Staten Island has become, in a sense, my spiritual golf home. Good god--what the hell has happened to my life?

It's quite brisk, but I am good spirits today. Lo, a tap-in birdie on the 2nd green.

With the kind of insouciance you would expect from a guy playing for the third time in four days, I attempted to hook one around this massive fence post and onto the green in two on the par 5 fifth.

We can't seem to shake off the muddy conditions around here. No complaints here though.

Not only did I fail to lose the yellow ball again, I shot an 81--a personal best on this course. And I did it in a scanty two hours and fifteen minutes. Here in the dead of winter, I feel in peak season form. Look people, we don't know what the extended forecast truly holds. Which is to say, we are one blizzard away from misery, at this uncertain point of the season. Whatever the case, the season can only get harsher and more ungolfable from here. Now is the time to hit it, and hit it hard.


  1. You have insipred me. I am going to grab the bag and go play today despite the forecst of showers! Gung ho!

  2. bkuehn "One Hour Forty Seven Minutes" 1952December 27, 2014 at 1:05 PM

    Bill Earl - proof your comments. ;)

    LB, some advice from an old golfer. Be careful you don't let your focus stray from the score to elapsed time of the round. There are a few golfers out there, often seniors, who take more pride in their ability to negotiate 18 holes in under 2 hours than their ability to make a score. Never mind that they just shot 103, they played 18 in 1 hour and 57 minutes.

    Others count the number of balls they find as opposed to their score.

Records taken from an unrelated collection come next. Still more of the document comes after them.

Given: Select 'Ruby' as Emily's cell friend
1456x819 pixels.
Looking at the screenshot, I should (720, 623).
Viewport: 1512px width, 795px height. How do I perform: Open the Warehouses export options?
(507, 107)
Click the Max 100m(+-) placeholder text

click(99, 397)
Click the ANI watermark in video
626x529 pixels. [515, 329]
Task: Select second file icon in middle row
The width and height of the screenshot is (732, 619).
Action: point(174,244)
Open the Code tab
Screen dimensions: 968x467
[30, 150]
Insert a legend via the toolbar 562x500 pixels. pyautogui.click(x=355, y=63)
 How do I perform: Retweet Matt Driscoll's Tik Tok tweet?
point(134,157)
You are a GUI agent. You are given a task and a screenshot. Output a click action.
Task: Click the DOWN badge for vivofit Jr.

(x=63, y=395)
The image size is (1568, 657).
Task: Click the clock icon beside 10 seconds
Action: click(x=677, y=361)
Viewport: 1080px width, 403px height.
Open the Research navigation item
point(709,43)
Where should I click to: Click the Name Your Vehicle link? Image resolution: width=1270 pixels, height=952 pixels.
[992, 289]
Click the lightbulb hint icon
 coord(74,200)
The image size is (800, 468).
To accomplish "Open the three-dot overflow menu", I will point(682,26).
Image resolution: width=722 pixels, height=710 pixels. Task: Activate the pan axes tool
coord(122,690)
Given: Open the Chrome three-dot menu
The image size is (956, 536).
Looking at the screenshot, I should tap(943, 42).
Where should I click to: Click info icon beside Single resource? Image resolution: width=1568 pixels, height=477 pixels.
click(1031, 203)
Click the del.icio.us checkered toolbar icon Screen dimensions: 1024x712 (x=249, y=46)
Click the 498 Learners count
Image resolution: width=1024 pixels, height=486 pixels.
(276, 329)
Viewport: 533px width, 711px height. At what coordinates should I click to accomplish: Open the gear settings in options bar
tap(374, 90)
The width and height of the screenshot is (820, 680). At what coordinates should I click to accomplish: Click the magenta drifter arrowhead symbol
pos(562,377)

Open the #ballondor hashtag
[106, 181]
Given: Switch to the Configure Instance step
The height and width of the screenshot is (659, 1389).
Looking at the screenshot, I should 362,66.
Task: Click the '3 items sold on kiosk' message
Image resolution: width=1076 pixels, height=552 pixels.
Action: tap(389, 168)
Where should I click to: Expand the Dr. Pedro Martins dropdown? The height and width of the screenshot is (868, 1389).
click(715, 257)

    "Harry, how did you do?"
    "I was plus 10"
    "You shot 82 ?!?"
    "No, 105, but I found 10 balls out there!"

    There are a lot of ways to lose sight of the ultimate goal, the score (i.e. long drives). Don't fall into one of those traps.

    Finally, you might stop after playing the first hole and drop a bunch of balls to practice putt (allowed under the Rules of Golf). It might help get a feel for longer lag putts for the rest of the round.

    1. Damnit this might be the best advice I've read on the internet since that thing you once said about embracing the provisional--that was really helpful. Since I'm playing alone out there in a barren wasteland, why not practice putting between holes? Take advantage. Jesus H Christ this is going to be great. Big thanks.

  3. Nice round Mr Legit (golf clap :))!

    It's good to see you back in action. Ball striking is where winter's golf pleasure really is. Putting is all but automatic, on greens that are left marked and abused by the winter gods: water and contours does not make for even surfaces, so speed is somewhat unpredictable and various deformations (impediments, worms, ball marks not correctly fixed and the like) can easily throw a good putt off course.

    I have plenty of 3-putts to complain about in soggy Northern California right now, but I won't. I am trying to just enjoy being out there and focus on the ball striking. Yes, my scores have gone up and so as the index (it's year round season over here), but it'll come back down in time, shortly after spring begins. That's my story and I am sticking to it.

    Happy Holidays (and happy golfing) to your Mr Legit, and to your readers!

    1. I should really do a better job at proofreading: sheesh! Sorry for the typos.

  4. "I hit it pretty nice, and putted like someone who has never heard of golf."

    I'm stealing this line (and maybe not even giving proper credit). 81 is pretty sweet at this time of year! I posted 85 while walking solo in 2:50 on Sunday, but took a few short breaks for mental health (leaving 4 birdie putts short on the front nine and resisting the urge to hammer-throw my putter into the trees..I probably could have putted better with my 3h).